As a stated, its a synthesis of the common features of various domain-specific
breach notification laws and regulations. A few _examples_ would be the FTC
[0] and HHS [1] rules for health information breaches under the HITECH Act,
and California's governmental breach notification law [2]; in all of those,
and many other similar laws and regulations, breach is defined by someone
getting unauthorized access (or, in some cases, making unauthorized use or
disclosure even with only authorized access) to personal information, whether
or not the custodian directly, or indirectly (e.g., by providing it to an
authorized party who subsequently acted badly with it) made it available to
the party who acquired or used it without authorization.

> Also, I'm not sure what "applicable laws and/or policies" you are assuming
> were violated.

In the case of the Facebook breach, it's Facebooks own policies, which is what
users have consented to with regard to use of their data.

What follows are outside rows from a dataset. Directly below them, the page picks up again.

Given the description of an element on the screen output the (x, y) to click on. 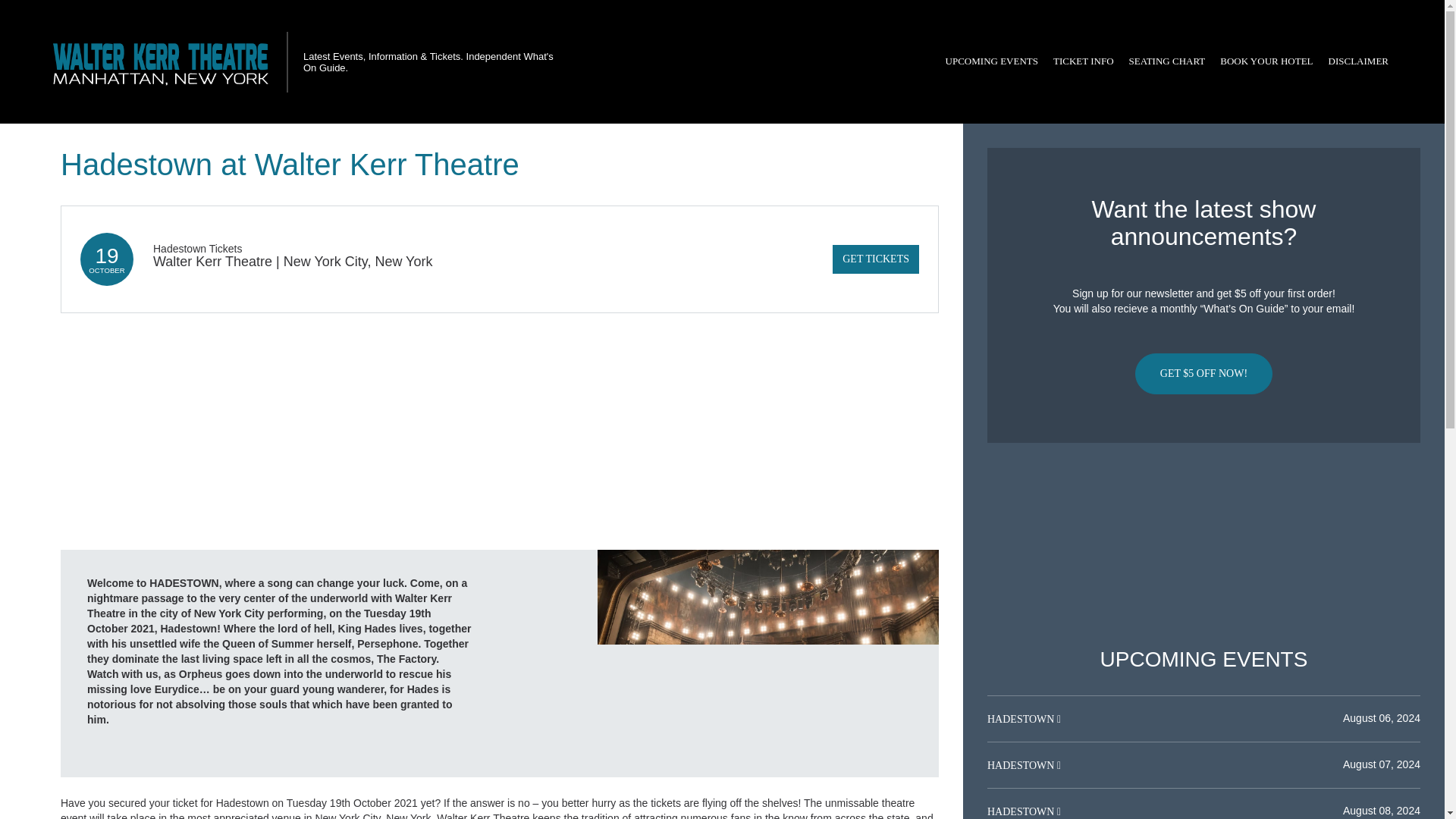
Advertisement (1204, 545)
BOOK YOUR HOTEL (1266, 61)
SEATING CHART (1166, 61)
GET TICKETS (875, 258)
TICKET INFO (1083, 61)
DISCLAIMER (1358, 61)
Hadestown Tickets (197, 248)
Hadestown at Walter Kerr Theatre (767, 663)
UPCOMING EVENTS (991, 61)
Given the description of an element on the screen output the (x, y) to click on. 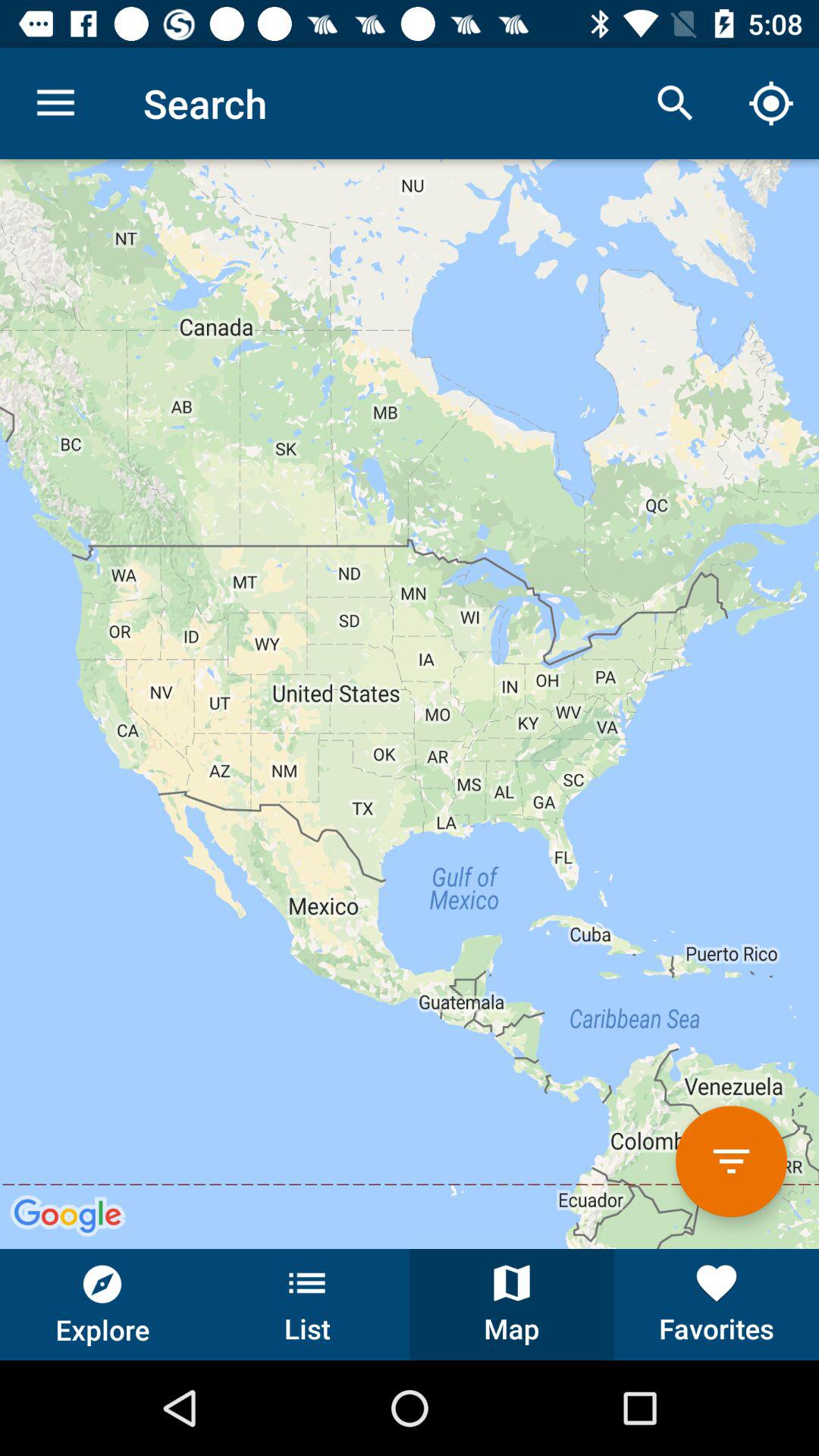
more options (731, 1161)
Given the description of an element on the screen output the (x, y) to click on. 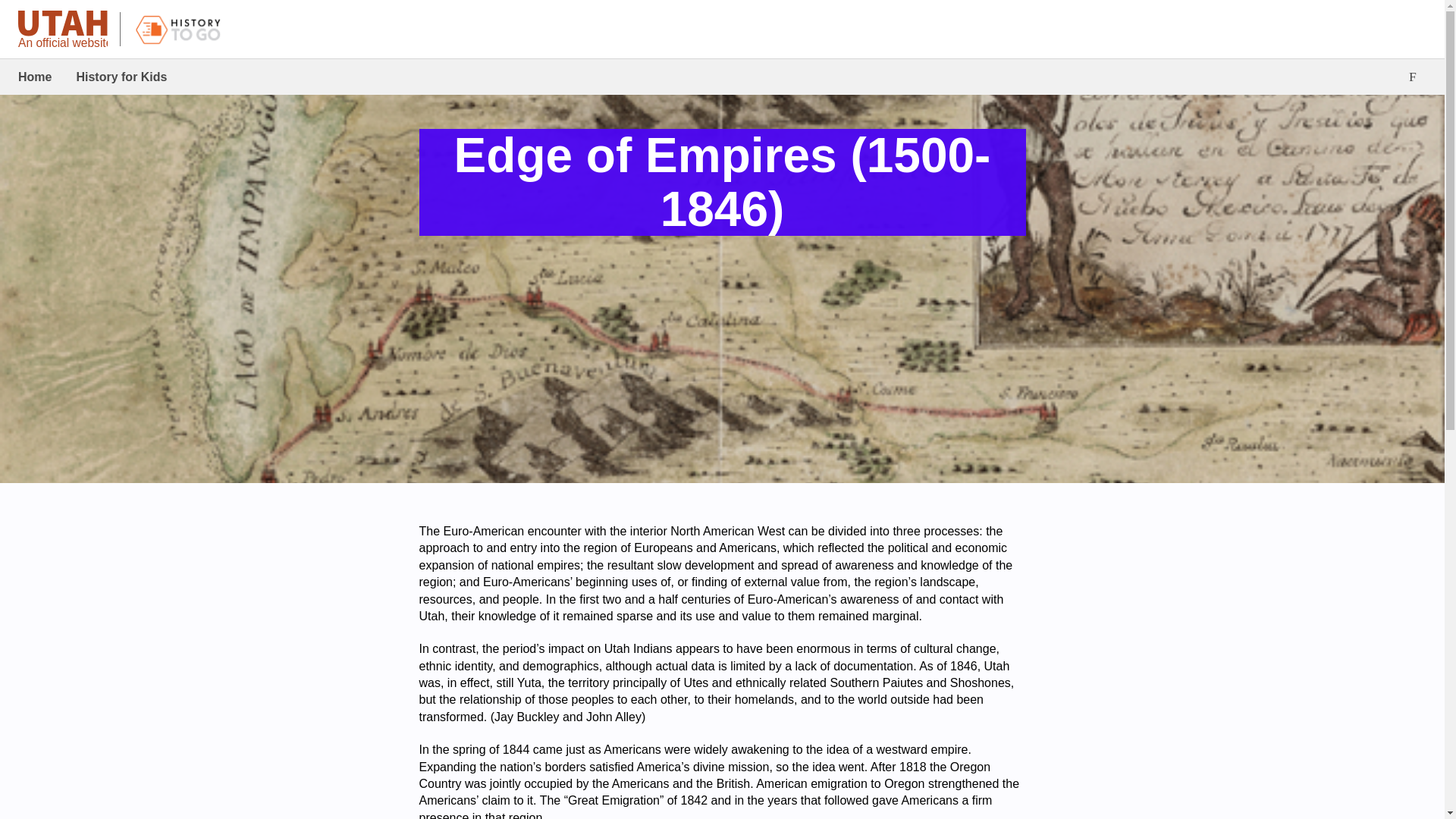
An official website (62, 30)
History for Kids (121, 76)
Home (34, 76)
search (1412, 76)
History to Go (178, 29)
Given the description of an element on the screen output the (x, y) to click on. 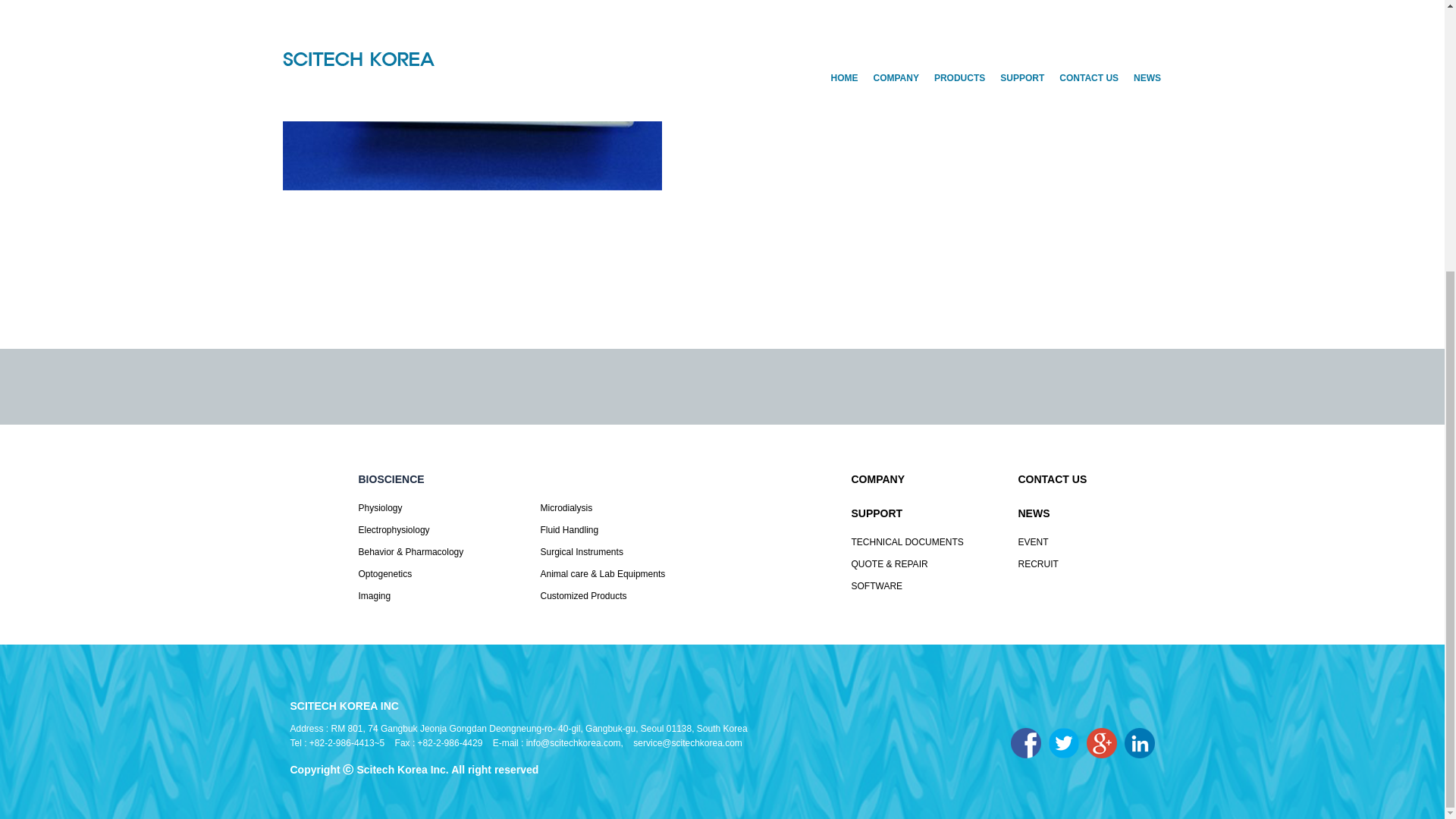
Electrophysiology (435, 529)
Physiology (435, 507)
READ MORE (763, 69)
Imaging (435, 595)
Fluid Handling (617, 529)
QUOTE (862, 69)
Surgical Instruments (617, 551)
Optogenetics (435, 573)
Microdialysis (617, 507)
Given the description of an element on the screen output the (x, y) to click on. 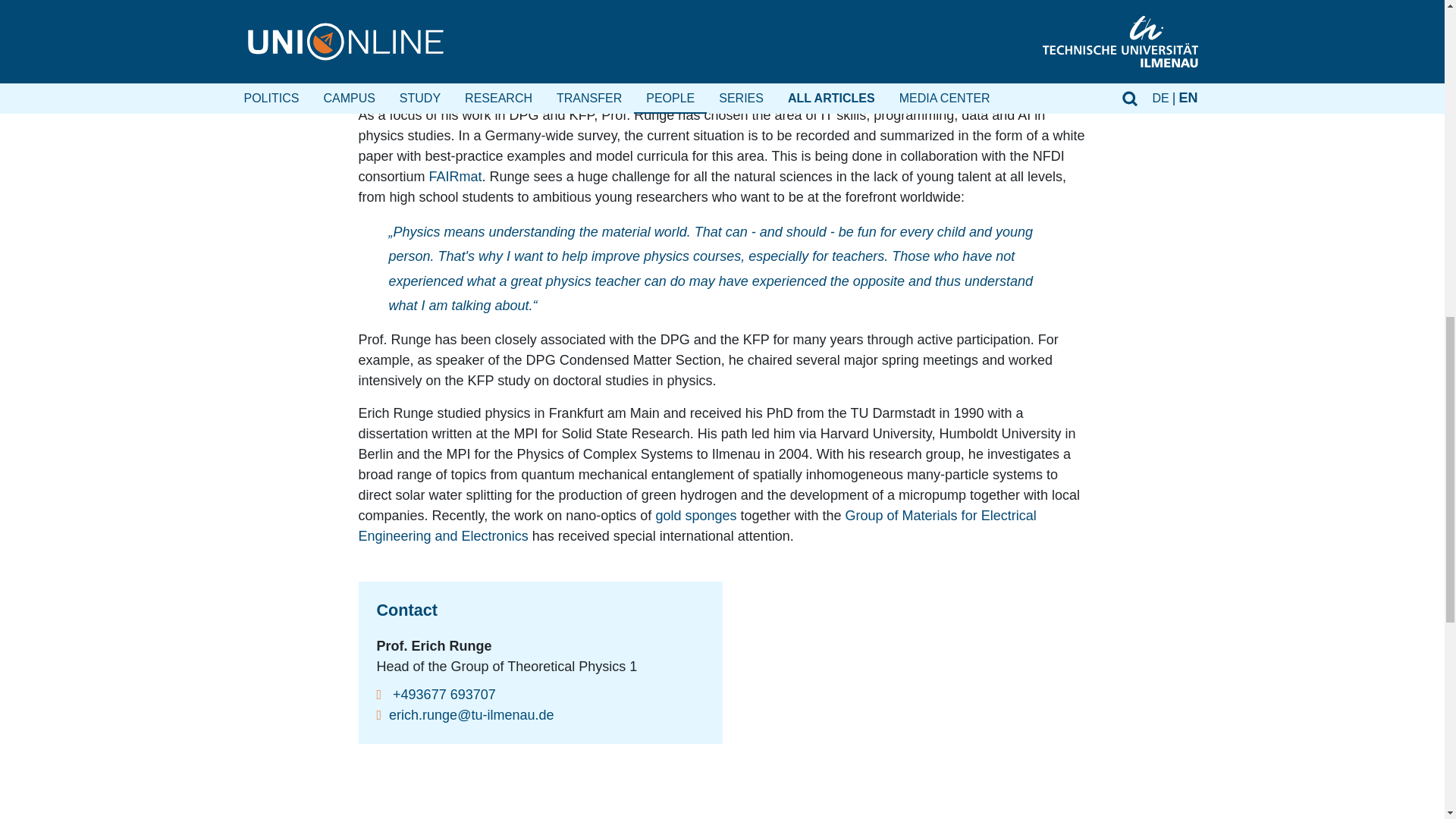
gold sponges (697, 515)
FAIRmat (455, 176)
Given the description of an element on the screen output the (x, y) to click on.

[0] 16 CFR § 318.2(a): “ _Breach of security_ means, with respect to unsecured
PHR identifiable health information of an individual in a personal health
record, acquisition of such information without the authorization of the
individual. Unauthorized acquisition will be presumed to include unauthorized
access to unsecured PHR identifiable health information unless the vendor of
personal health records, PHR related entity, or third party service provider
that experienced the breach has reliable evidence showing that there has not
been, or could not reasonably have been, unauthorized acquisition of such
information.”

[1] 45 CFR § 164.402: “ _Breach_ means the acquisition, access, use, or
disclosure of protected health information in a manner not permitted under
subpart E of this part which compromises the security or privacy of the
protected health information.”

[2] Civil Code § 1798.29, requiring agency to provide breach notification “to
any resident of California (1) whose unencrypted personal information was, or
is reasonably believed to have been, acquired by an unauthorized person, or,
(2) whose encrypted personal information was, or is reasonably believed to
have been, acquired by an unauthorized person and the encryption key or
security credential was, or is reasonably believed to have been, acquired by
an unauthorized person and the agency that owns or licenses the encrypted
information has a reasonable belief that the encryption key or security
credential could render that personal information readable or useable.”